Он опасался, что Кирина свора будет отмечать Рождество все в том же позорном ресторане — который им, как выяснилось, оплачивает какая-то швейцарская газета. Однако подхалимы русской знаменитости решили ради праздника сами тряхнуть мошной и закатиться в соседний городок, что теплился нарядно за пазухой сизой горы, самой надменной из всех. Женечка прознал о поездке случайно, Кира, погруженная в свои туманы, как-то его не пригласила, что было, сказать по правде, необыкновенно больно. Накануне вечеринки Женечка ухватил за локоть целеустремленного, чесавшего куда-то мимо канатной станции Мотылева и без обиняков объявил, что тоже намерен присутствовать. «Ну, вообще-то…» — замялся недовольный Мотылев, состроив вяленую рожу и весь завернувшись в сторону своей неизвестной цели. «Конечно! Обязательно!» — послышался звонкий голос Киры, и она неумело подъехала, точно кто ее неодинаково дергал за обледенелые лыжины. «Я была уверена, что сказала тебе, — произнесла она виновато, ткнувшись с размаху в Женечку и заключив его в объятия, криво подпертые лыжными палками. — Что-то я стала совсем никакая. Еще позавчера думала, что пригласила».
Ровно через сутки Женечка, выбритый до гранитного кладбищенского лоска и очень достойно одетый, спустился к вызванным для путешествия такси. Церковная башенка, похожая на граненый, остро отточенный карандашик, брякала колокольцем так неистово, что негодяйчик забеспокоился, не случился ли пожар. Он, если честно, опасался какой-нибудь помехи, внезапной каверзы судьбы. Однако все шло по плану, румяная свора собралась у трех оранжевых минивэнов практически вовремя, и Кира сияла в нежной крашеной шубке, со стразовой звездой в высоко уложенных волосах.
На необычайно скользких ступенях ресторана, где был заранее сделан резерв, компанию приветствовал здешний Санта: жизнерадостный пузан на ногах колесом, с большим мясистым носом и огромным лбом как бы в два этажа, весьма похожий в своей широкой бороде на канонического Карла Маркса. В рифму к основоположнику, заведение оказалось русским. На эстраде добры молодцы в атласных рубахах извлекали ноющий разлив из ярко-желтых балалаек, из которых одна малютка была размером с деревянную ложку. Стилизованный прилизанный официант в фартуке провел гостей к заказанному столу, где уже ожидали сморщенные соленья и мутные морсы в стеклянных кувшинах; тотчас прилетела, как на крыльях, блестевшая горкой бисера черная икра.

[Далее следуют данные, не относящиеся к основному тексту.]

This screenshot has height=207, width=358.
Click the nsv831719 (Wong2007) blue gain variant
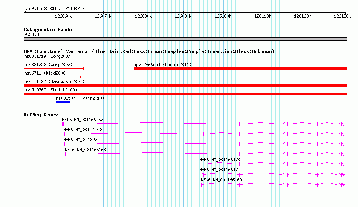tap(88, 60)
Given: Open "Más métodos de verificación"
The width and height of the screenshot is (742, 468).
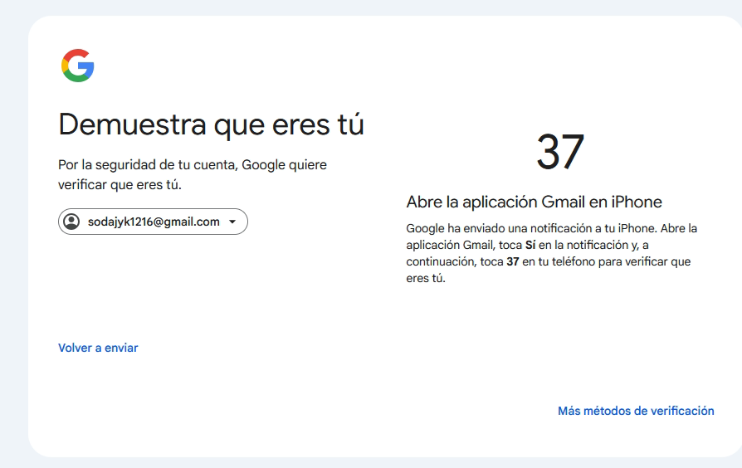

Только эта икра, да еще нарезанный вручную, то есть криво, бородинский хлеб и были приемлемы; все остальные блюда оказались с сильным акцентом, причем скорее с китайским. Борщ, нежно-розового цвета, был сладковатый, терпкий и недостаточно горячий; пельмени, которым полагалось быть маленькими и тугими от мясного сока, плавали в сером бульоне, будто большие дряблые тряпки. Лишь одно на всем тесно заставленном столе сохраняло силу и идентичность: русская водка. В смысле водки вечеринка шла по строгому плану. Руководил процессом, разумеется, Мотылев. Строгий, вдохновенный, в изумительном смокинге, он сидел во главе стола и, будто исполнитель мирового уровня, священнодействовал над подносом с толстенькими стопками, который через равные промежутки времени приносил и почтительно ставил перед ним прилизанный официант. Точность, с какой наполнялись граненые патрончики — выпуклый жидкий заряд не доходил ровно на три миллиметра до стеклянного края, — вызывала изумление, тем более что хрустальный, вроде ананаса, графинище, содержавший горючее, был пренеуклюжий. Дальше, по знаку Мотылева, все разбирали свои тяжеленькие порции и, по другому знаку, замахивали.